**Task prompt:**
List all lines of the data that include the string "accomplish".

**Entries provided:**
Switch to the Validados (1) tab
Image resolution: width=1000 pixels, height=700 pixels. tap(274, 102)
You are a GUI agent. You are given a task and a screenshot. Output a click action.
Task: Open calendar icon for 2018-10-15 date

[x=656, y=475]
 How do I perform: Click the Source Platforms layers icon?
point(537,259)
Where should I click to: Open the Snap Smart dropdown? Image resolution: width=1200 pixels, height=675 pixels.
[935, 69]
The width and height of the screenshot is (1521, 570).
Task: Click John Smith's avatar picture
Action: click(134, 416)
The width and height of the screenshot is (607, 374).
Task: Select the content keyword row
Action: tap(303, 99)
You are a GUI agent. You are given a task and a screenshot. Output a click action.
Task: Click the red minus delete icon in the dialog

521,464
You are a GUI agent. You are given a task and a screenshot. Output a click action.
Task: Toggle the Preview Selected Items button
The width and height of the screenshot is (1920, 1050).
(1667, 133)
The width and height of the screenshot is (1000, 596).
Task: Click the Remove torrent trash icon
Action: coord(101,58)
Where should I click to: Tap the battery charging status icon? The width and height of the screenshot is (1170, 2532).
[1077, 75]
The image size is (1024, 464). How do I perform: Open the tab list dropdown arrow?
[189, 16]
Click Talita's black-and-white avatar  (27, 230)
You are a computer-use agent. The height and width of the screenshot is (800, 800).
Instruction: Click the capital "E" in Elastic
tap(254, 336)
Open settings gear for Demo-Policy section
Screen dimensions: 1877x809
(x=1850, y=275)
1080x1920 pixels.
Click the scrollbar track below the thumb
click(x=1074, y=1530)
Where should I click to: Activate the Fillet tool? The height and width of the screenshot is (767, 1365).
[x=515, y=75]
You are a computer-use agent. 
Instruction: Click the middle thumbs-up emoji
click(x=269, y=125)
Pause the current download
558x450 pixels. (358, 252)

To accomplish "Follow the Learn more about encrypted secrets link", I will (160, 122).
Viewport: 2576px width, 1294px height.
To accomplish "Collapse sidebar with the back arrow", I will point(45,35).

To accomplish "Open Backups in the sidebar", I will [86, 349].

**Exercise result:**
To accomplish "Follow the Learn more about encrypted secrets link", I will (160, 122).
To accomplish "Collapse sidebar with the back arrow", I will point(45,35).
To accomplish "Open Backups in the sidebar", I will [86, 349].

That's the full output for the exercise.